So I’ve been feeling a little frustrated. There are probably a million reasons why, but there are a million reasons why I shouldn’t. In order to keep my mind focused on the good things, I’ve been focusing on some of the creativity that has been wanting to get out. It seems as though after my MBA and a year of no school, the creative juices are starting to flow again.
This week, my frustrations were evident in my hand lettering practice.
I’ve been loving working on these prints. I am really looking forward to doing more with them.

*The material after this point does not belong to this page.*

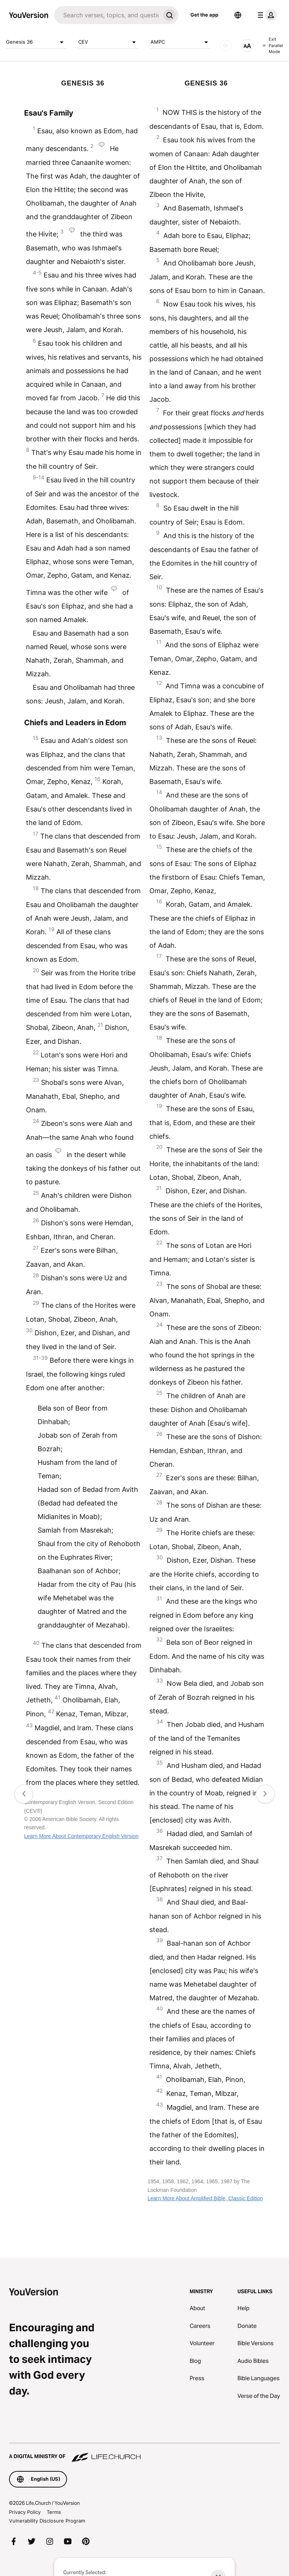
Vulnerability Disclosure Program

Naturally I always return to my first love: baking. Or is that my second love? Maybe eating them is my first. Maybe they alternate? Regardless, I was roaming the grocery store and discovered that reese’s make peanut butter chips. Intrigued. I figured I would simply try the recipe on the back of the bag and see what happened.
You know what did happen? MAGIC.
What do you need to make them?
2 cups all-purpose flour
3/4 cup Hershey’s Cocoa
1 tsp baking soda
1 1/4 cups butter, softened (2 1/2 sticks)
2 cups sugar
2 tsp vanilla extract
1 2/3 c reese’s peanut butter chips
& How do you make them?
- Heat the oven to 350 degrees.
- Stir together flour, cocoa, and baking soda. Set this aside.
- Beat butter and sugar in a large bowl with mixer until fluffy.
- Add eggs and vanilla; beat well. Gradually add the flour mixture, beating well. Stir in the peanut butter chips.
- Drop a rounded teaspoon onto the ungreased cookie sheet.
- Bake 8 to 9 minutes. You don’t want to overcook them. Take them out, let them cool, and then move them to a cooling rack.